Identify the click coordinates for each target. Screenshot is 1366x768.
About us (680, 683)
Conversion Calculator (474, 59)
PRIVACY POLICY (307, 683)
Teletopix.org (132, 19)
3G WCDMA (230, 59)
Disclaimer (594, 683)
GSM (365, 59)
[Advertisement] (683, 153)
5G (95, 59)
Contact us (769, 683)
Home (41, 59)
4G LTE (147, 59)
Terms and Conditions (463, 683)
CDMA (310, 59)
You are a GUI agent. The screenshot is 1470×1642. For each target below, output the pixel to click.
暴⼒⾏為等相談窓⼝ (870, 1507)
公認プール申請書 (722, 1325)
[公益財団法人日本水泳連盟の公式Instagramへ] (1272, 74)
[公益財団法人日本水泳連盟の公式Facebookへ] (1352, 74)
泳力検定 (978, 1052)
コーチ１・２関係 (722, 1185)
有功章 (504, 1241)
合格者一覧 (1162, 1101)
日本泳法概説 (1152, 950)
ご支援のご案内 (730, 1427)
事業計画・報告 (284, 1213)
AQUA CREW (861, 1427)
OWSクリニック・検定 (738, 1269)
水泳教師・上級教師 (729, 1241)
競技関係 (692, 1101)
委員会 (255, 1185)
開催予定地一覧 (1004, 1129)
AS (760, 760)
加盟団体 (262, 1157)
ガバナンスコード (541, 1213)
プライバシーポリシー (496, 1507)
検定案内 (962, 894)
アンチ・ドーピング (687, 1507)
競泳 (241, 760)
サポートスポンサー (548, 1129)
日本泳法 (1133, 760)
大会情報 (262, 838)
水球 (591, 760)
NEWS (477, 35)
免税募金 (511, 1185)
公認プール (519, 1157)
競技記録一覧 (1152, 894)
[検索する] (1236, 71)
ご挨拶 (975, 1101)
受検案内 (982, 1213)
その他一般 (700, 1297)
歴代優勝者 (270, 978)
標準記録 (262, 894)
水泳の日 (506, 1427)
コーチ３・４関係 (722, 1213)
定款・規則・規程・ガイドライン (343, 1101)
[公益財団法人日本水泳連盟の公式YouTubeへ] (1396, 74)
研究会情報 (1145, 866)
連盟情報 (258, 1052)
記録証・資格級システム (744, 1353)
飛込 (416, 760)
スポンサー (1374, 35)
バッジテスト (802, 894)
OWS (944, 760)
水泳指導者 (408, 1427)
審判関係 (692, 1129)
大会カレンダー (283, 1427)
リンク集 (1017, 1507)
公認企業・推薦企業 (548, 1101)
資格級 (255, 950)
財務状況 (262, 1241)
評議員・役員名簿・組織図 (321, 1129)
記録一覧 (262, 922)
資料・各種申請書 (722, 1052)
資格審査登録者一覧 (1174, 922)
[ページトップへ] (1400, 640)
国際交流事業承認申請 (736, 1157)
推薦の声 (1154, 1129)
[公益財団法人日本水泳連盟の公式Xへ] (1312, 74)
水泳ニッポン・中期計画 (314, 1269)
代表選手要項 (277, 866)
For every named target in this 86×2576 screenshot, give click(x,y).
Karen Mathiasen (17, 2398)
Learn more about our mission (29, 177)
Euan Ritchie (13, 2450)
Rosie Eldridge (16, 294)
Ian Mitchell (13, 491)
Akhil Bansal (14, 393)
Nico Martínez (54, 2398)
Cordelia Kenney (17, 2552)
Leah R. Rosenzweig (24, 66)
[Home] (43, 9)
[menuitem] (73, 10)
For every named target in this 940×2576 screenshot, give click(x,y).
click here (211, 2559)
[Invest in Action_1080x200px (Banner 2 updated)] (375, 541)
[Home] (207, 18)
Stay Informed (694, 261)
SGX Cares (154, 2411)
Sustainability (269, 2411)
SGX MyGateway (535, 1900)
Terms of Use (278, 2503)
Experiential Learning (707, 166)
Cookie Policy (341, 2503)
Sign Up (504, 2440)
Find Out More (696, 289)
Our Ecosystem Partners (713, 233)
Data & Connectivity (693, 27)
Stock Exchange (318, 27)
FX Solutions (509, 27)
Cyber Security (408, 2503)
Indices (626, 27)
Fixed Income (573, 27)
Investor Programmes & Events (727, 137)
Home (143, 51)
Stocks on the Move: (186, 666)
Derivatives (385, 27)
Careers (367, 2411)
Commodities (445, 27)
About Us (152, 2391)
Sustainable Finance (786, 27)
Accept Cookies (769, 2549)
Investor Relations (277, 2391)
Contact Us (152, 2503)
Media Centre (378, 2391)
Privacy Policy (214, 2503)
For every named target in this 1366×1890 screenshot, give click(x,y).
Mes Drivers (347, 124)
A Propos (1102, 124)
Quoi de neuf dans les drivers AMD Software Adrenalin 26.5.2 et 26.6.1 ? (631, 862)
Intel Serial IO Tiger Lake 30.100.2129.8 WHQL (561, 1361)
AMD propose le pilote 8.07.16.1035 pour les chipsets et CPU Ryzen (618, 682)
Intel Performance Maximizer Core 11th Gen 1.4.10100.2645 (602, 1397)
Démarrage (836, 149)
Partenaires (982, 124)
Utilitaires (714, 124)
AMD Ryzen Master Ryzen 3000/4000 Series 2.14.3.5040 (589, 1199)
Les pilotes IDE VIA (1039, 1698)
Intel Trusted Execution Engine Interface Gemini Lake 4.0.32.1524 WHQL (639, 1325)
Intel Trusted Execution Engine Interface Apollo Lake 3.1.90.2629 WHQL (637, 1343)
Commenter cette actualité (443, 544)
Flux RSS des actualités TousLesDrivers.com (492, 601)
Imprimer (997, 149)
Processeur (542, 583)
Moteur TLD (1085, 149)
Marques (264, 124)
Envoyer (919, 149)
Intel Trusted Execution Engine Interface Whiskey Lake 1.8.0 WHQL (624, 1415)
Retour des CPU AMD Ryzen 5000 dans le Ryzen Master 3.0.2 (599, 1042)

--- --- ---

What the task asks
Output every line above so that it reads exactly as before.

Task solution
Identify the click coordinates for each target. Screenshot is 1366x768.
About us (680, 683)
Conversion Calculator (474, 59)
PRIVACY POLICY (307, 683)
Teletopix.org (132, 19)
3G WCDMA (230, 59)
Disclaimer (594, 683)
GSM (365, 59)
[Advertisement] (683, 153)
5G (95, 59)
Contact us (769, 683)
Home (41, 59)
4G LTE (147, 59)
Terms and Conditions (463, 683)
CDMA (310, 59)
You are a GUI agent. The screenshot is 1470×1642. For each target below, output the pixel to click.
暴⼒⾏為等相談窓⼝ (870, 1507)
公認プール申請書 (722, 1325)
[公益財団法人日本水泳連盟の公式Instagramへ] (1272, 74)
[公益財団法人日本水泳連盟の公式Facebookへ] (1352, 74)
泳力検定 (978, 1052)
コーチ１・２関係 (722, 1185)
有功章 (504, 1241)
合格者一覧 (1162, 1101)
日本泳法概説 (1152, 950)
ご支援のご案内 (730, 1427)
事業計画・報告 (284, 1213)
AQUA CREW (861, 1427)
OWSクリニック・検定 (738, 1269)
水泳教師・上級教師 (729, 1241)
競技関係 (692, 1101)
委員会 (255, 1185)
開催予定地一覧 (1004, 1129)
AS (760, 760)
加盟団体 (262, 1157)
ガバナンスコード (541, 1213)
プライバシーポリシー (496, 1507)
検定案内 (962, 894)
アンチ・ドーピング (687, 1507)
競泳 (241, 760)
サポートスポンサー (548, 1129)
日本泳法 (1133, 760)
大会情報 (262, 838)
水球 (591, 760)
NEWS (477, 35)
免税募金 (511, 1185)
公認プール (519, 1157)
競技記録一覧 (1152, 894)
[検索する] (1236, 71)
ご挨拶 (975, 1101)
受検案内 (982, 1213)
その他一般 (700, 1297)
歴代優勝者 (270, 978)
標準記録 (262, 894)
水泳の日 (506, 1427)
コーチ３・４関係 (722, 1213)
定款・規則・規程・ガイドライン (343, 1101)
[公益財団法人日本水泳連盟の公式YouTubeへ] (1396, 74)
研究会情報 (1145, 866)
連盟情報 (258, 1052)
記録証・資格級システム (744, 1353)
飛込 (416, 760)
スポンサー (1374, 35)
バッジテスト (802, 894)
OWS (944, 760)
水泳指導者 (408, 1427)
審判関係 (692, 1129)
大会カレンダー (283, 1427)
リンク集 (1017, 1507)
公認企業・推薦企業 (548, 1101)
資格級 (255, 950)
財務状況 (262, 1241)
評議員・役員名簿・組織図 (321, 1129)
記録一覧 (262, 922)
資料・各種申請書 (722, 1052)
資格審査登録者一覧 (1174, 922)
[ページトップへ] (1400, 640)
国際交流事業承認申請 (736, 1157)
推薦の声 (1154, 1129)
[公益財団法人日本水泳連盟の公式Xへ] (1312, 74)
水泳ニッポン・中期計画 (314, 1269)
代表選手要項 (277, 866)
For every named target in this 86×2576 screenshot, give click(x,y).
Karen Mathiasen (17, 2398)
Learn more about our mission (29, 177)
Euan Ritchie (13, 2450)
Rosie Eldridge (16, 294)
Ian Mitchell (13, 491)
Akhil Bansal (14, 393)
Nico Martínez (54, 2398)
Cordelia Kenney (17, 2552)
Leah R. Rosenzweig (24, 66)
[Home] (43, 9)
[menuitem] (73, 10)
For every named target in this 940×2576 screenshot, give click(x,y).
click here (211, 2559)
[Invest in Action_1080x200px (Banner 2 updated)] (375, 541)
[Home] (207, 18)
Stay Informed (694, 261)
SGX Cares (154, 2411)
Sustainability (269, 2411)
SGX MyGateway (535, 1900)
Terms of Use (278, 2503)
Experiential Learning (707, 166)
Cookie Policy (341, 2503)
Sign Up (504, 2440)
Find Out More (696, 289)
Our Ecosystem Partners (713, 233)
Data & Connectivity (693, 27)
Stock Exchange (318, 27)
FX Solutions (509, 27)
Cyber Security (408, 2503)
Indices (626, 27)
Fixed Income (573, 27)
Investor Programmes & Events (727, 137)
Home (143, 51)
Stocks on the Move: (186, 666)
Derivatives (385, 27)
Careers (367, 2411)
Commodities (445, 27)
About Us (152, 2391)
Sustainable Finance (786, 27)
Accept Cookies (769, 2549)
Investor Relations (277, 2391)
Contact Us (152, 2503)
Media Centre (378, 2391)
Privacy Policy (214, 2503)
For every named target in this 1366×1890 screenshot, give click(x,y).
Mes Drivers (347, 124)
A Propos (1102, 124)
Quoi de neuf dans les drivers AMD Software Adrenalin 26.5.2 et 26.6.1 ? (631, 862)
Intel Serial IO Tiger Lake 30.100.2129.8 WHQL (561, 1361)
AMD propose le pilote 8.07.16.1035 pour les chipsets et CPU Ryzen (618, 682)
Intel Performance Maximizer Core 11th Gen 1.4.10100.2645 (602, 1397)
Démarrage (836, 149)
Partenaires (982, 124)
Utilitaires (714, 124)
AMD Ryzen Master Ryzen 3000/4000 Series 2.14.3.5040 (589, 1199)
Les pilotes IDE VIA (1039, 1698)
Intel Trusted Execution Engine Interface Gemini Lake 4.0.32.1524 WHQL (639, 1325)
Intel Trusted Execution Engine Interface Apollo Lake 3.1.90.2629 WHQL (637, 1343)
Commenter cette actualité (443, 544)
Flux RSS des actualités TousLesDrivers.com (492, 601)
Imprimer (997, 149)
Processeur (542, 583)
Moteur TLD (1085, 149)
Marques (264, 124)
Envoyer (919, 149)
Intel Trusted Execution Engine Interface Whiskey Lake 1.8.0 WHQL (624, 1415)
Retour des CPU AMD Ryzen 5000 dans le Ryzen Master 3.0.2 (599, 1042)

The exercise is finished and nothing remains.